Reading Readit: My Life with Martin Luther King Jr

Mar 01, 2015

Reading Readit

My Life with Martin Luther King, Jr. by Coretta Scott King

 

This book is dedicated to THE MEMORY OF MY LATE HUSBAND whose noble life of unselfish devotion to love, justice, and truth I was privileged to share, and from that sharing derived immeasurable fulfilment; and to OUR FOUR CHILDREN Yolanda, Martin III, Dexter, and Bernice who may live to see the realisation of The Dream.

The release of the movie Selma reminded me of a book I have loved since a dear friend gave it to me for my 21st birthday, just a little over two years after Dr King was assassinated in April 1968. My Life with MLK copy

It has stayed with me to this day and when Mrs King died in 2006, I re-read it, for the umpteenth time. I find her writing inspirational, personal, public and private at the same time. There are moments when she appears to be speaking to herself, times when she is telling us a personal story and times when she is relaying history.

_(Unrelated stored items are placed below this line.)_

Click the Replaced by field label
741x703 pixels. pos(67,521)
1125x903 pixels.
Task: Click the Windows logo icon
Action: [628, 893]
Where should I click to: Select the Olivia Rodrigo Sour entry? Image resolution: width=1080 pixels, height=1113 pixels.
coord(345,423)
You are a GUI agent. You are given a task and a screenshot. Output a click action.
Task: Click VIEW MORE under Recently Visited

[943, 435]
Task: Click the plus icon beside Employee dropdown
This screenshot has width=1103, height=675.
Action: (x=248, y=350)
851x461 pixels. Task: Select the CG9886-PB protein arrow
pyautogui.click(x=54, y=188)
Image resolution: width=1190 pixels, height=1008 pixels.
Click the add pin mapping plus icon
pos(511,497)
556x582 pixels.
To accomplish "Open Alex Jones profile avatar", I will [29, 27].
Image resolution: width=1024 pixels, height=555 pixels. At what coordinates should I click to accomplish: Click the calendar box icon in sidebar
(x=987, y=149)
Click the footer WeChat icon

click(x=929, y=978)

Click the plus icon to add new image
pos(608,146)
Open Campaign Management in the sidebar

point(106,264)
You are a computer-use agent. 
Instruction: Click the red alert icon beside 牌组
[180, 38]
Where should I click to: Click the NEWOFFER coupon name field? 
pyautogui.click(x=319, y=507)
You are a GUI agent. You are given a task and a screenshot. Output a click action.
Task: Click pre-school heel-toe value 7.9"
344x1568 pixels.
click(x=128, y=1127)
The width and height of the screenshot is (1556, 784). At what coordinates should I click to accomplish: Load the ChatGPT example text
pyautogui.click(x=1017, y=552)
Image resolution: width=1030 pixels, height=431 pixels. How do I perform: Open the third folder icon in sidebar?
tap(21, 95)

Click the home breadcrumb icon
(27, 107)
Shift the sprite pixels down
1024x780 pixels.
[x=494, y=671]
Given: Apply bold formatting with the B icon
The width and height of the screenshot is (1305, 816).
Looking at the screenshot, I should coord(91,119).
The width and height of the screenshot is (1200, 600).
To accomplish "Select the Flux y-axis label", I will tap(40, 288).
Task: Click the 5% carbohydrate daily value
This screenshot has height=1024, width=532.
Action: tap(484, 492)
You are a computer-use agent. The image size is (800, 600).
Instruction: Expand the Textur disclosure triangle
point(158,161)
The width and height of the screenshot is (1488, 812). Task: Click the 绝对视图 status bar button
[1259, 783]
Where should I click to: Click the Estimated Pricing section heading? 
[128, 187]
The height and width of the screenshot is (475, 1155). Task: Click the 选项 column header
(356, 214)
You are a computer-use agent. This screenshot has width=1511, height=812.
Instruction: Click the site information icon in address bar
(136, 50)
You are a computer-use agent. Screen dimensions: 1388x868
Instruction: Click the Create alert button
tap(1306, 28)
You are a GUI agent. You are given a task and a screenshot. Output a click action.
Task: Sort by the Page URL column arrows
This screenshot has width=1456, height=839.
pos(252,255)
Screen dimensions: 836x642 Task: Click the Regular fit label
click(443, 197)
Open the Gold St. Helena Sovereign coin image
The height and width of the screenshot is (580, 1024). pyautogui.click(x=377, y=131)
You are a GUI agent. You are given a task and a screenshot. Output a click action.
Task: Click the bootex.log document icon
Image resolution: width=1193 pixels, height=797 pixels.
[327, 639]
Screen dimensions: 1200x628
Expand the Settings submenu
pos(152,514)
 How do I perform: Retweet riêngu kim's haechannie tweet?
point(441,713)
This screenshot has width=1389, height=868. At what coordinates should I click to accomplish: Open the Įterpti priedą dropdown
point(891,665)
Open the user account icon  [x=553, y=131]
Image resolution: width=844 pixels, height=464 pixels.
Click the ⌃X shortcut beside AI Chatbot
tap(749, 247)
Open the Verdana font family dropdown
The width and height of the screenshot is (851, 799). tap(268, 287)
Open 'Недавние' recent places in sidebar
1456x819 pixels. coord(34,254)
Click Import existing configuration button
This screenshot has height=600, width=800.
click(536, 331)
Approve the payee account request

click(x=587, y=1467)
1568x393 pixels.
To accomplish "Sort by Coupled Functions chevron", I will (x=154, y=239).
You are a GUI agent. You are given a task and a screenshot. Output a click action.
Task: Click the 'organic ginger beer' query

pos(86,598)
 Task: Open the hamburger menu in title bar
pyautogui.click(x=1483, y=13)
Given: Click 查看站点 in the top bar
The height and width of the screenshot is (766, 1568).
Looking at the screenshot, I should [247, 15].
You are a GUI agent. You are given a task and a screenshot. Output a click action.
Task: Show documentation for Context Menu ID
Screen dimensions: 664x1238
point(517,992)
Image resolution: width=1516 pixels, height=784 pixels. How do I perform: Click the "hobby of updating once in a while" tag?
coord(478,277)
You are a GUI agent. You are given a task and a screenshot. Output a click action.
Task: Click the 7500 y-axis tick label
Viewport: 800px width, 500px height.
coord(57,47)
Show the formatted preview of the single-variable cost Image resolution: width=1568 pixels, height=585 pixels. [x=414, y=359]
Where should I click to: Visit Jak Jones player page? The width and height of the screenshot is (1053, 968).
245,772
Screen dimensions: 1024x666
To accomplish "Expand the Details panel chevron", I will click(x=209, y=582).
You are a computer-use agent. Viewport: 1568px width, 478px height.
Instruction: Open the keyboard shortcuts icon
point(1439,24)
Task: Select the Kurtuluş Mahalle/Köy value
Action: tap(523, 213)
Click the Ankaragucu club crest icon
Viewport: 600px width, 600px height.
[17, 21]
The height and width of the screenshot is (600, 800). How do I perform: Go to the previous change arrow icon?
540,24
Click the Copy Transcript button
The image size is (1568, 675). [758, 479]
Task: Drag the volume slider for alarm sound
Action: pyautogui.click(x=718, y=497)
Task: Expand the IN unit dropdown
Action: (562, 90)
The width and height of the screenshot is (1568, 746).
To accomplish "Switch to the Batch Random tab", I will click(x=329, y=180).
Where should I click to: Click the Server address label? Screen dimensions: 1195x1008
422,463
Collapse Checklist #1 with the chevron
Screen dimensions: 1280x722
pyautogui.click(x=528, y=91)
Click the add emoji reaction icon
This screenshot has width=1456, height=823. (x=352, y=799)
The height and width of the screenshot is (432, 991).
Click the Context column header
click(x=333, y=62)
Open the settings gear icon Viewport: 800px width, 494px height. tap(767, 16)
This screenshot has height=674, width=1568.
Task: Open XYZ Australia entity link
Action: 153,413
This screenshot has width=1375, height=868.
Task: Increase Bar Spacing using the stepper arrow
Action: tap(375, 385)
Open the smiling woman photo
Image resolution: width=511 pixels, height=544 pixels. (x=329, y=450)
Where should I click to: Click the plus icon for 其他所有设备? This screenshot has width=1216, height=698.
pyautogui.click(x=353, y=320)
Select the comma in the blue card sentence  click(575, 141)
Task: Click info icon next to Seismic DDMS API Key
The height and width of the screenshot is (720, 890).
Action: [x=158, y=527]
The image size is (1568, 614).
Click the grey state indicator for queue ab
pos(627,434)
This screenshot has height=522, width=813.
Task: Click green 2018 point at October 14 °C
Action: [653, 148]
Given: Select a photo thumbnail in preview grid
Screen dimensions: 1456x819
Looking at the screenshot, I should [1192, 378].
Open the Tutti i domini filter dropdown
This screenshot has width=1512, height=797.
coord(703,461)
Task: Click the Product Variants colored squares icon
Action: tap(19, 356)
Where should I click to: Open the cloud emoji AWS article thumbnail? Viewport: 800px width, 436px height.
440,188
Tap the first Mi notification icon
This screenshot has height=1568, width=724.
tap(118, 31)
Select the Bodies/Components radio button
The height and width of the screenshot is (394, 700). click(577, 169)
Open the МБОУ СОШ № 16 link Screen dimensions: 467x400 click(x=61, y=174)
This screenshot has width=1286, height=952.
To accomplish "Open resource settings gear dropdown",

The love and pride in this book are palpable. The author is a lady who is conscious of the place Martin Luther King Jr holds in the history of the Civil Right Movement, but also conscious of the man behind the public figure; the husband and father lost to a bullet fired by James Earl Ray.

Despite this statement, Mrs King was never a cipher to her husband. She was a woman who was as devoted to the Civil Rights movement as her husband and resisted many attempts by the male members of the movement to sideline her to the role of wife. Mrs King became a liaison to international peace and justice organisations even before Dr King took a public stand in 1967 against the United States intervention in the Vietnam War.

My original copy of My Life with Martin Luther King, Jr., was published in 1969 but there is also a revised version of the book which continues the story of the civil rights movement and the lives of her children. When Dr King died, Mrs King did not don widow’s weeds and sit around waiting for her own demise.

In 1956, white supremacists bombed the King family home in Montgomery. Mrs King and the couple’s first child narrowly escaped injury. Despite that fact, despite the murder of her husband, Mrs King channelled her grief and energy into fulfilling her husband’s work. Years of fund raising, lobbying and planning notwithstanding, Mrs King built the Martin Luther King Jr Centre for Nonviolent Social Change.

Seeing Selma recently raised many feelings in me. I was reminded of the idealistic teenager who participated in Vietnam demonstrations and spend hours drinking coffee and singing protest songs. I drew parallels between the 1960s and today and wondered how far civil rights had really progressed.

Mostly, however, I was angered. In what could be a powerful, uplifting, historical documentation of a wonderful life, Coretta Scott King is portrayed as the wronged wife asking her husband if he loved his mistresses, something she denied ever happened. I am surprised that in taking artistic licence, the writers, producers and actors couldn’t celebrate both Martin Luther and Coretta Scott King. I just don’t see why anyone would think the Kings needed scandal to make their lives more interesting on film.

Martin Luther King was a wonderful man, a recipient of the Nobel Peace Prize. He had the good sense to marry a woman who shared his life, his values and his legacy. See the film by all means, but read the words of the woman who marched by his side, not as a cipher but as an equal partner; a woman just as worthy as her husband of our admiration.

My Life with Martin Luther King Jnr by Coretta Scott King is available to download free of charge here in many different digital formats.

 

About the Author

King, Coretta Scott

Coretta Scott King April 27, 1927 – January 30, 2006, was an American author, activist, and civil rights leader. Coretta Scott King helped lead the African-American Civil Rights Movement in the 1960s, she was an active advocate for African-American equality. Coretta met Martin Luther King, Jr. while in college and their participation escalated until they became central to the movement. In her early life Coretta was an accomplished singer and often incorporated music into her civil rights work.

Mrs King played a prominent role in the years after her husband’s 1968 assassination when she took on the leadership of the struggle for racial equality herself and became active in the Women’s Movement and the LGBT rights movement.

In August 2005, Mrs King suffered a stroke and was left paralyzed on her right side and unable to speak. Five months later, she died and her funeral was attended by four of five living U.S. Presidents and by over 10,000 people.

Coretta Scott King was honoured for her activism in promoting human rights, inducted into the Alabama Women’s Hall of Fame in 2009 and is frequently called “The First Lady of the Civil Rights Movement”.